Exercise details: Reproduce the lines from the line with "You are a computer-use agent." through the line with "point(422,158)", both included, and leave the pictures out of your answer.

Exercise materials:
::::::

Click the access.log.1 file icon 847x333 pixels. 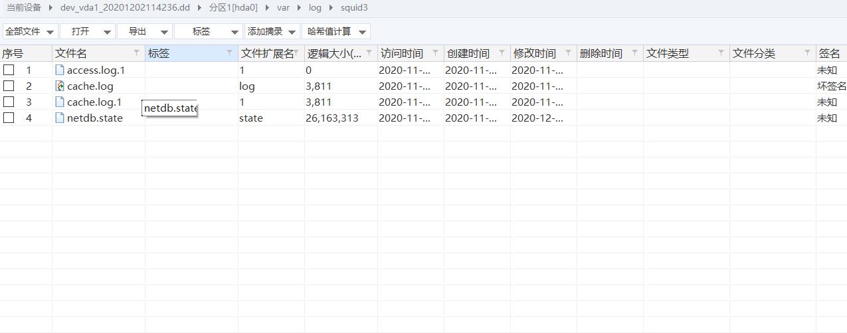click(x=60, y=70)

::::::

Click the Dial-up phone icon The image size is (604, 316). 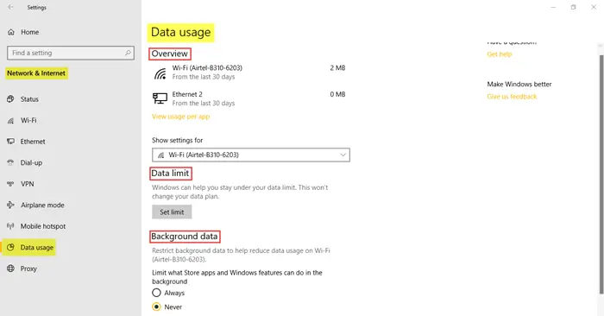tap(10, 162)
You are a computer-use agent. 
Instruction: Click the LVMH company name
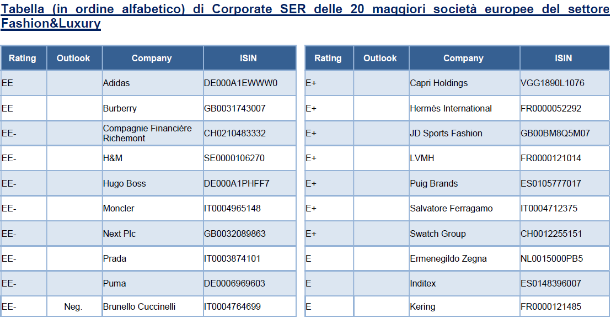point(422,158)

::::::

The solution:
You are a computer-use agent. 
Instruction: Click the LVMH company name
point(422,158)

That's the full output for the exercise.